## Cost Function

Notation
- r(i,j) = 1 if user j has rater movie i (0 if they have not yet rated)
- $y^{(i,j)}$ = rating fiven by user j on movie i (if defined)
- $w^{(j)}$, $b^{(j)}$ = parameters for user j
- $x^{(i)}$ = feature vector for movie i
- $m^{(j)}$ = number of movies rated by user j

For user j and movie i, predicted rating =  $w^{(j)}$ ⋅ $x^{(i)}$ + $b^{(j)}$

**Cost Function** 
$$\frac{1}{2} \sum_{i:r(i,j) = 1} (w^{(j)} ⋅ x^{(i)} + b^{(j)} - y^{(i,j)}) + \frac{λ}{2} \sum_{k=1}^n (w_k^{(j)})^2 $$
- sum cost function for all users

**Collaborative Filtering**
$$\frac{1}{2} \sum_{i:r(i,j) = 1} (w^{(j)} ⋅ x^{(i)} + b^{(j)} - y^{(i,j)}) + \frac{λ}{2} \sum_{i=1}^{n_u} \sum_{k=1}^n (w_k^{(j)})^2 \frac{λ}{2} + \sum_{i=1}^{n_m} \sum_{k=1}^n (w_k^{(j)})^2$$

- cost function now a function of w, b, and x rather than just w and b
- through gradient descent, update all values


**Binary Labels**
- rather than predicting y through a linear funciton, use logistic function
 $$ \sum_{(i,j):r(i,j) = 1} L(f_{(w,b,x)}, y^{(i,j)}) $$
 where 
$$L(f_{(w,b,x)}, y^{(i,j)}) = -y^{(i,j)}log(f_{(w,b,x)}(x)) - (1-y^{(i,j)})log(1-f_{(w,b,x)}(x))$$
 $$ f_{(w,b,x)}(x) = g(w^{(j)} ⋅ x^{(i)} + b^{(j)}) $$

**Mean Normalizaiton**
- when there is a new user that hasnt provided any ratings, normaize the rows of the current rating matrix to be zero
 $$ w^{(j)} ⋅ x^{(i)} + b^{(j)} + μ_{1} $$



**Gradient Descent Implementation of Collaborative Filtering**

In [1]:
import tensorflow as tf

w = tf.Variable(3.0) # tf variables are the parameters we want to optimize
x = 1.0
y = 1.0 # target value
alpha = 0.01

iterations = 30
for iter in range(iterations):

    # use TensorFlow's Gradient tape to record the steps used to compute tje cost J, to enable auto differentiaion
    with tf.GradientTape() as tape:
        fwb = w*x
        costJ = (fwb - y)**2
    
    # Use the gradient tape to calculate the gradients of the cost with respect to the parameter w
    [dJdw] = tape.gradient(costJ, [w])

    # Run one step of gradient descent by updating the value of w to reduce the cost
    w.assign_add(-alpha * dJdw)

**Adam Optimizer Implementation of Collaborative Filtering**

In [None]:
import keras

# instance of optimizer
optimizer = keras.optimizers.Adam(learning_rate = 1e-1)

iterations = 200
for iter in range(iterations):
    # use TensorFlow's GradientTape to record operatiomns used to compute the cost

    with tf.GradientTape() as tape:

        # compute cost (forward pass is included in cost)
        cost_value = coifCostFuncV(X, W, b, Ynorm, R, num_users, num_movies, lambda)

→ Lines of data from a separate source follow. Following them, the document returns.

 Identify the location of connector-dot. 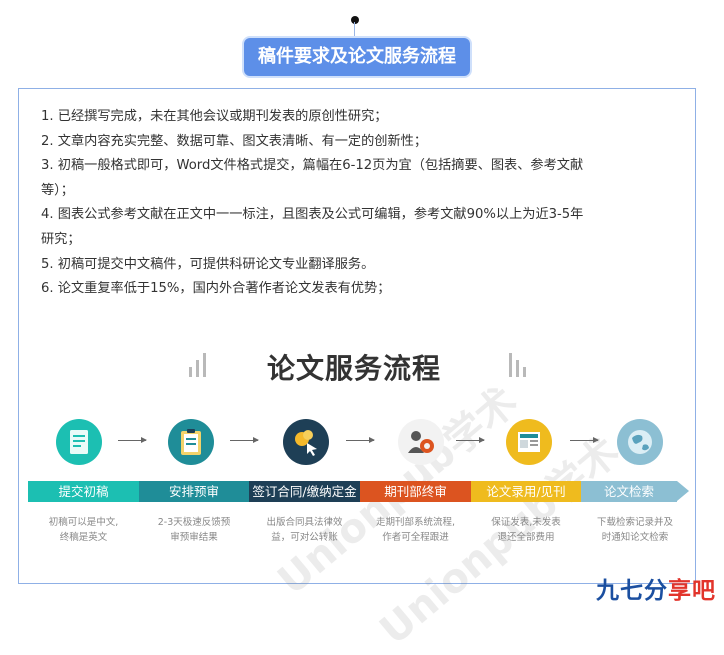
(355, 20).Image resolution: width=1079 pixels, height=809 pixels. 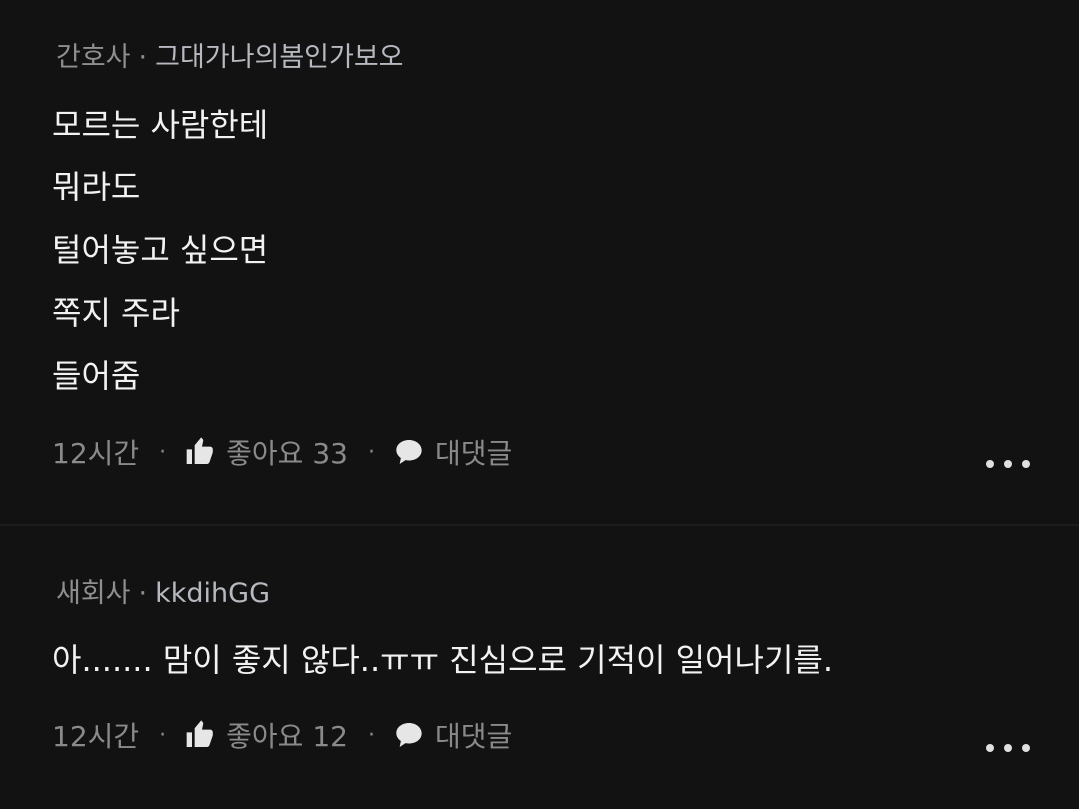 I want to click on author-badge: 간호사, so click(x=94, y=58).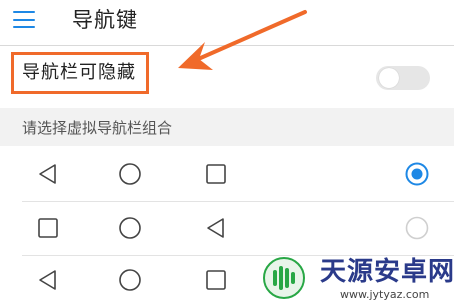 This screenshot has height=304, width=454. What do you see at coordinates (105, 20) in the screenshot?
I see `page-title: 导航键` at bounding box center [105, 20]. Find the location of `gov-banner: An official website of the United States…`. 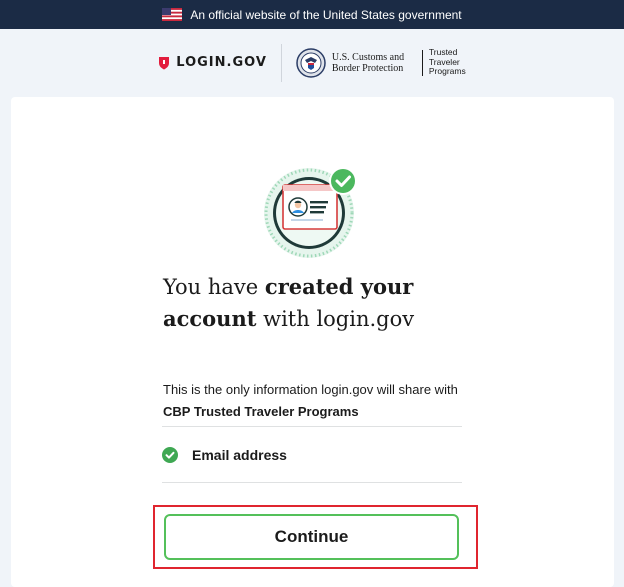

gov-banner: An official website of the United States… is located at coordinates (312, 14).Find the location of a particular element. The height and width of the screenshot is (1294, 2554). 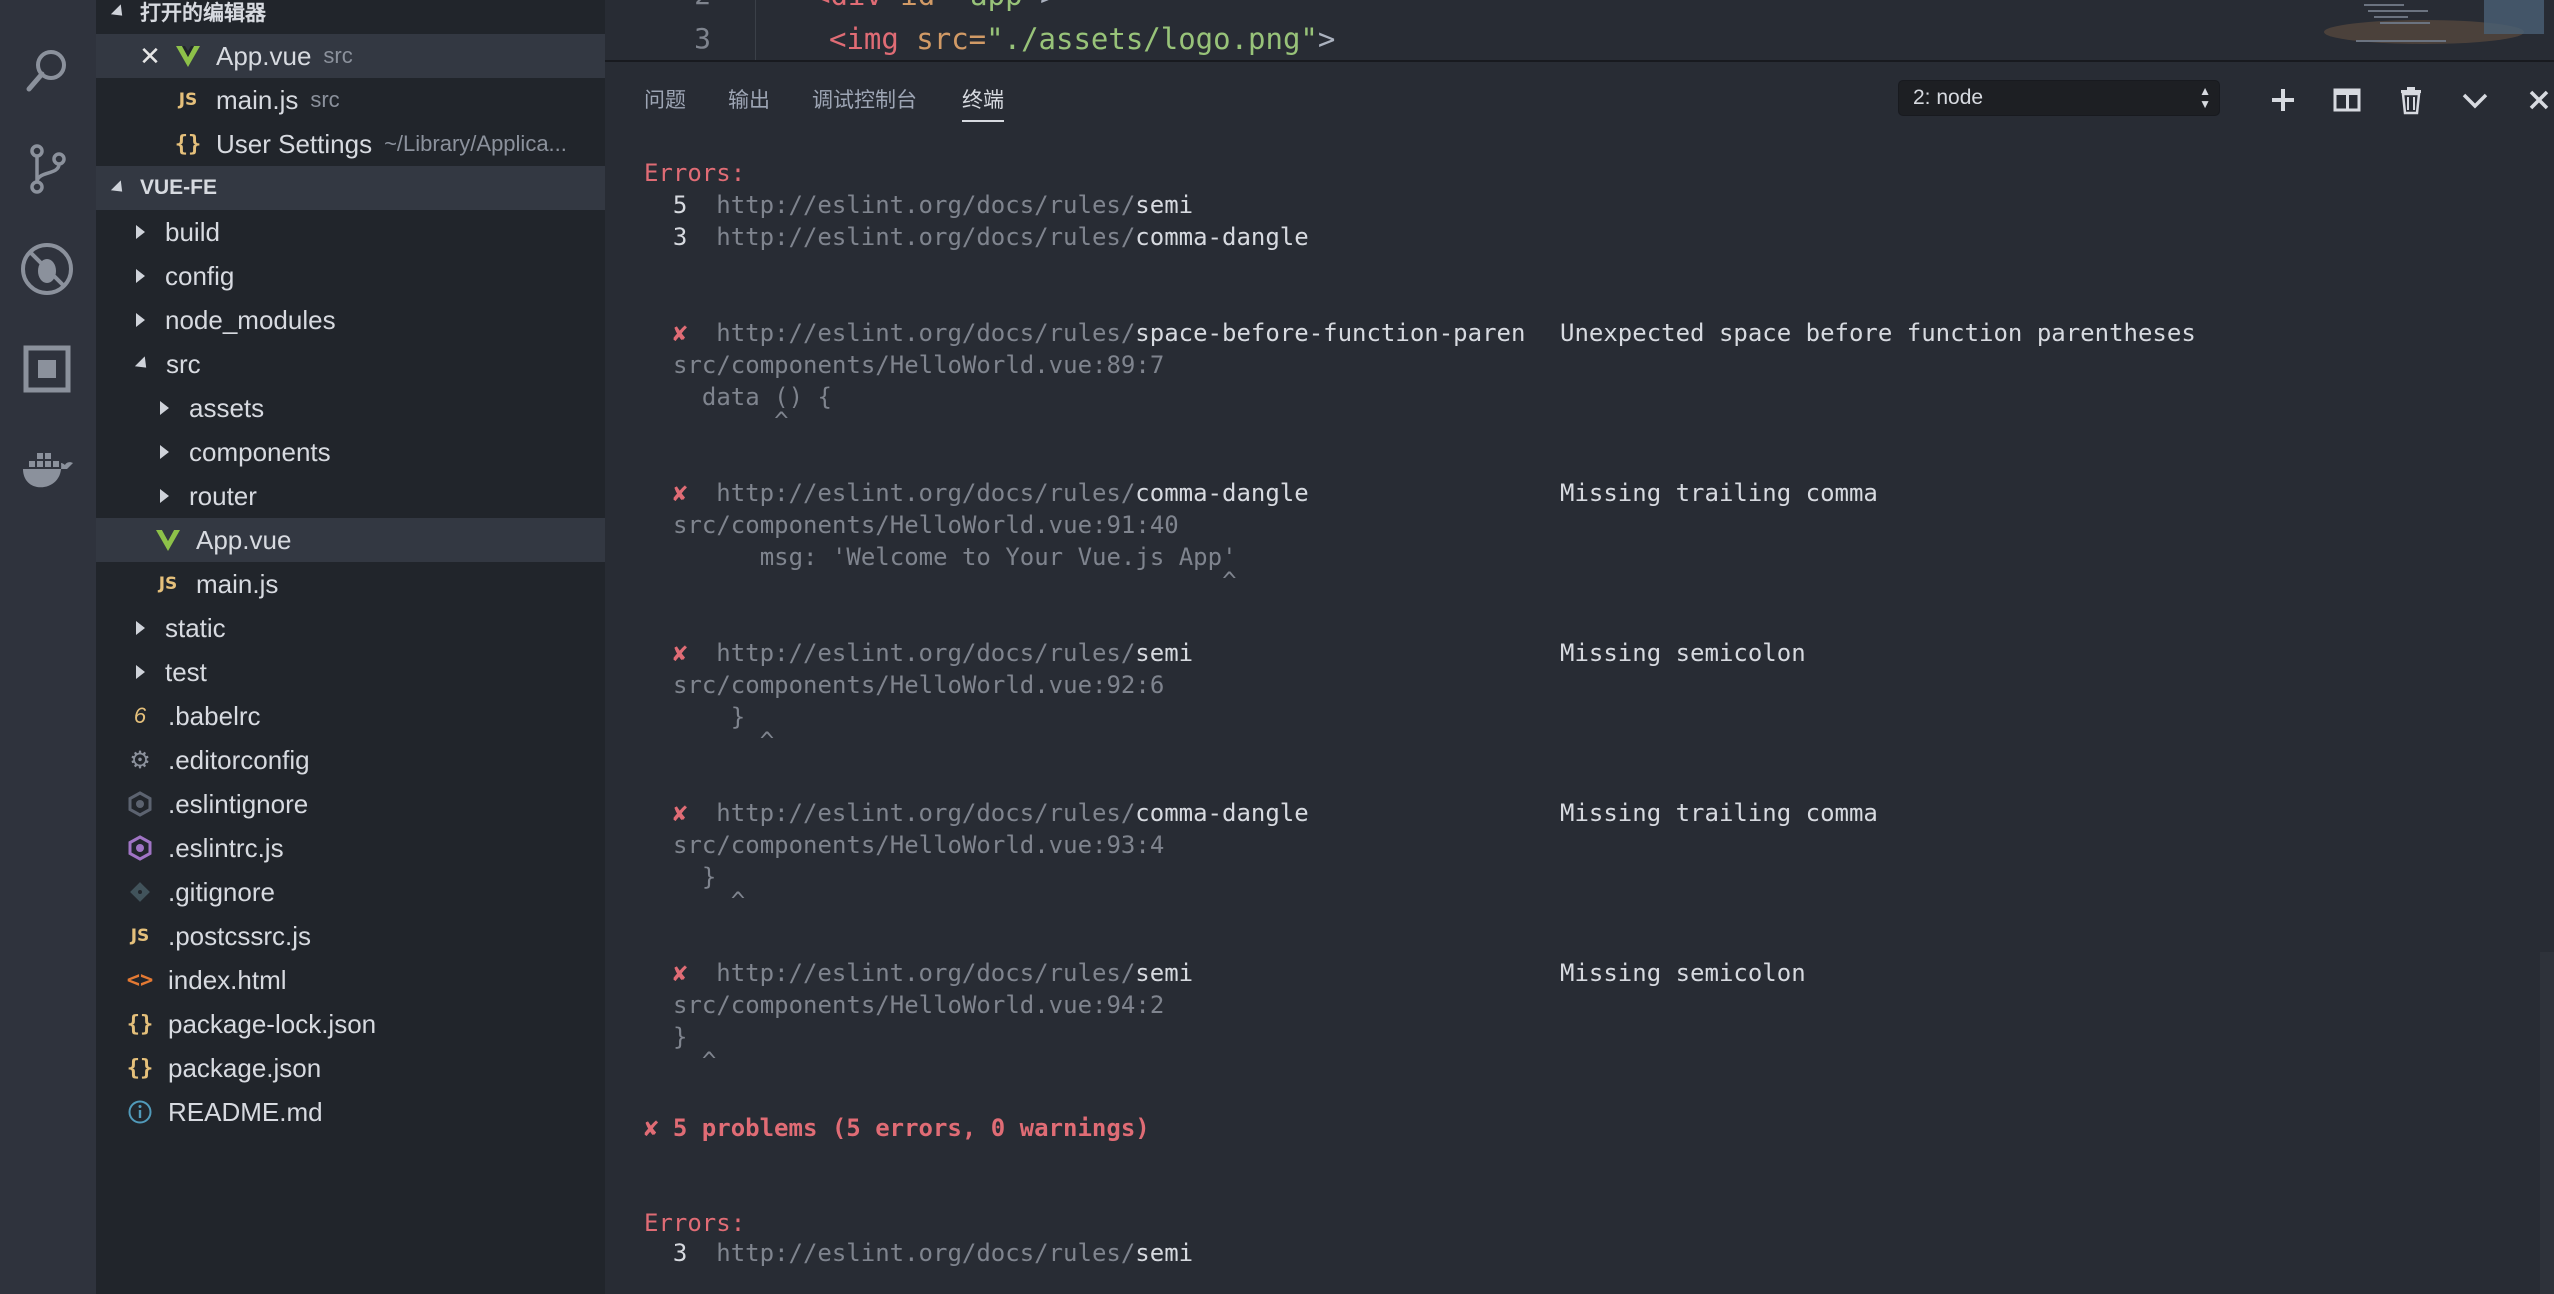

tree-item-label: assets is located at coordinates (227, 408).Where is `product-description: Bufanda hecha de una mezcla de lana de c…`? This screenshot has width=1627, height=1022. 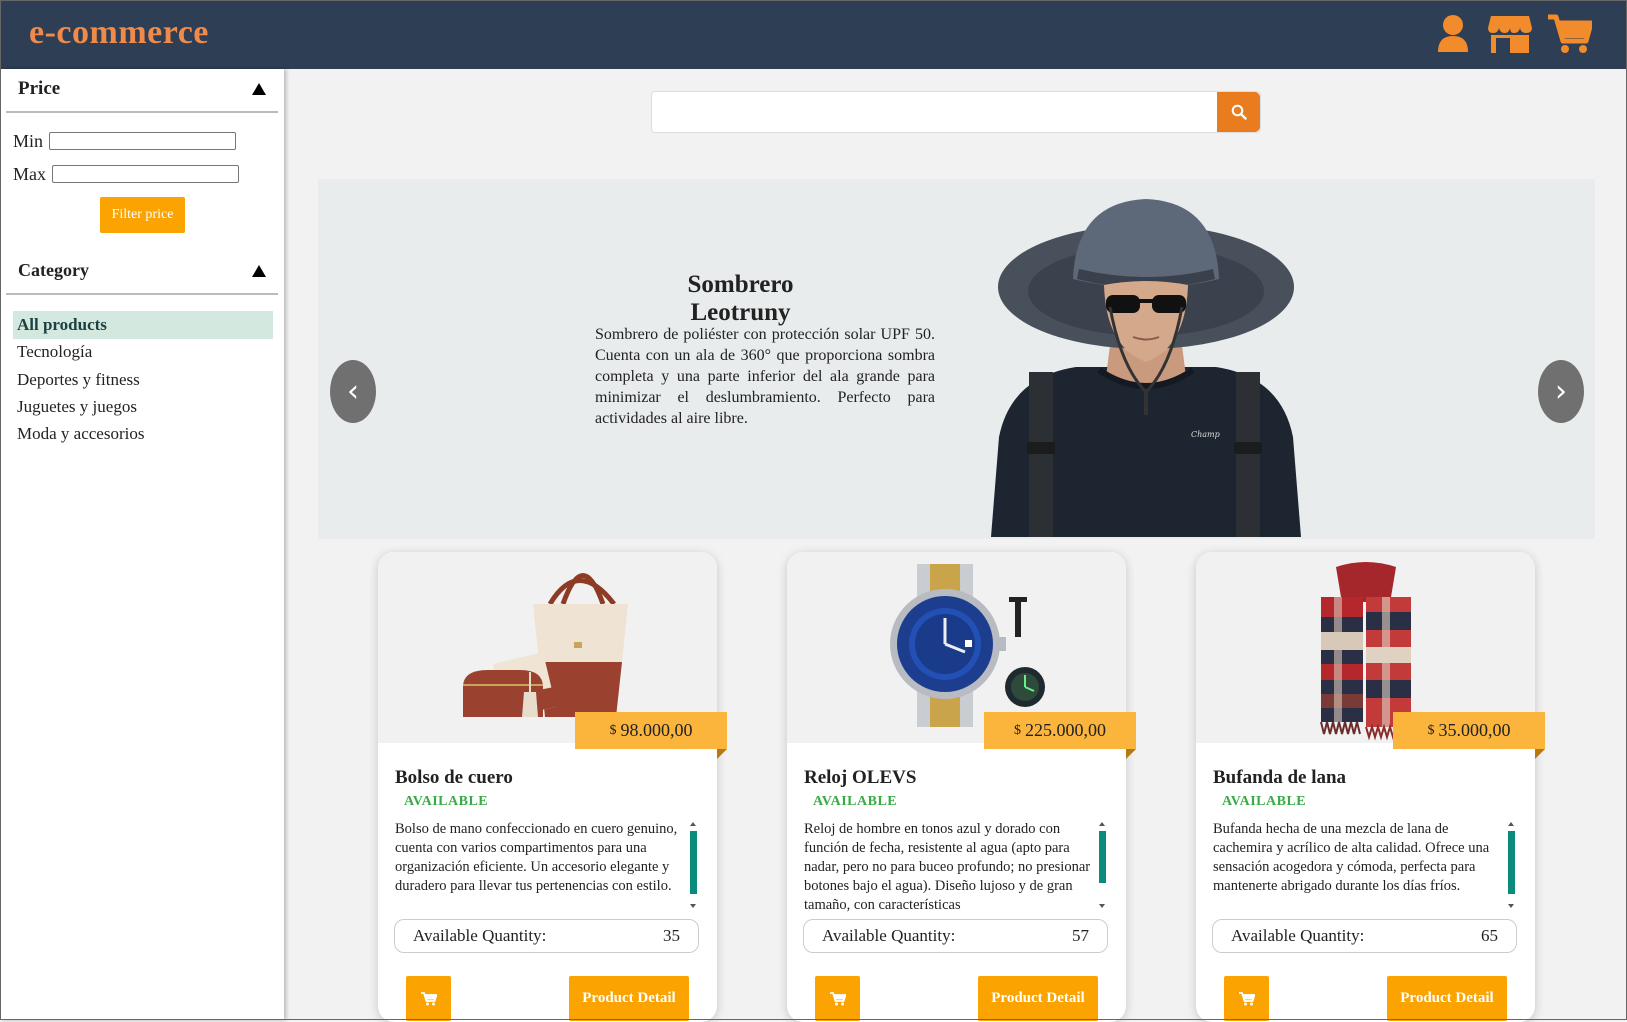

        # use the fradient tape to automatically retrieve the gradients of the trainable variables with respect to the loss
        grads = tape.gradient(cost_value, [X, W, b])

        # Run one step of gradient descent by updating the value of the variables to minimize the loss
        optimizer.apply_gradients(zip(grads, [X, W, b]))